**What to work on:** Extract every line of the entries below that contains the word "Where", matching its case.

**Stored rows:**
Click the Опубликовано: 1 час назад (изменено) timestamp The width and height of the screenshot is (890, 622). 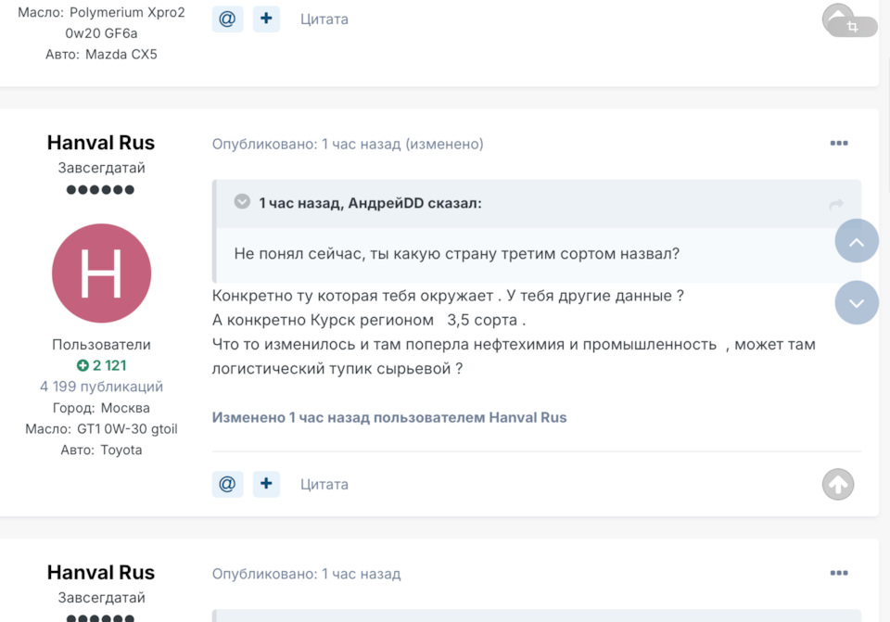(x=348, y=145)
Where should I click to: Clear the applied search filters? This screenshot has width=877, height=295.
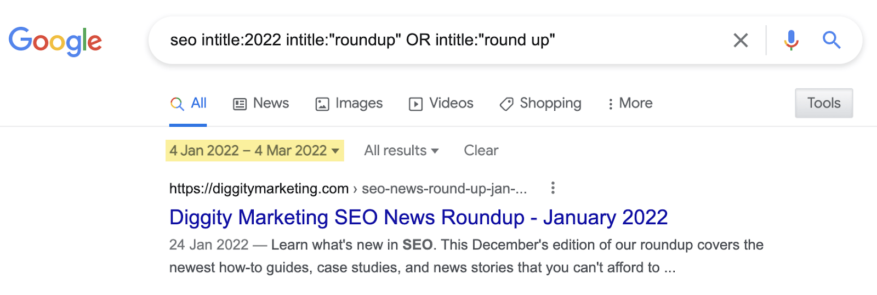pos(481,150)
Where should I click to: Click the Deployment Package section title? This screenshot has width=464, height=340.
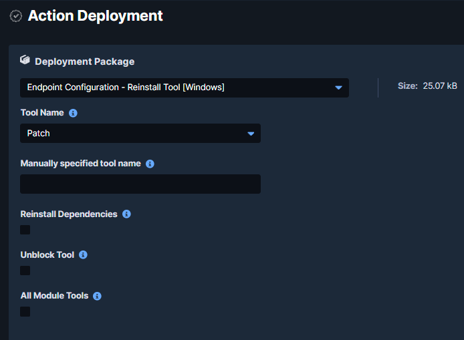84,61
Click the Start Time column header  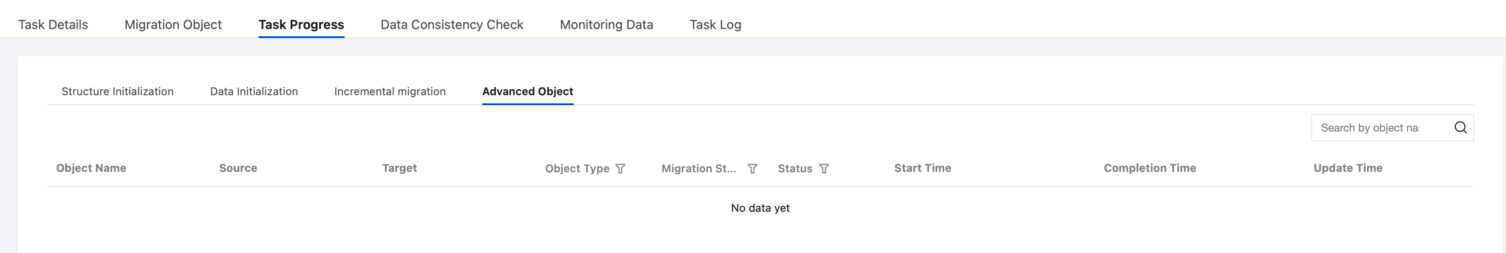point(923,168)
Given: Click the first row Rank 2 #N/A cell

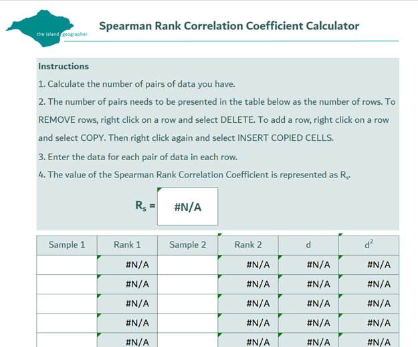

**Output for this task:**
Where should I click to: Clear the applied search filters? This screenshot has width=877, height=295.
Where should I click to: Click the Deployment Package section title? This screenshot has width=464, height=340.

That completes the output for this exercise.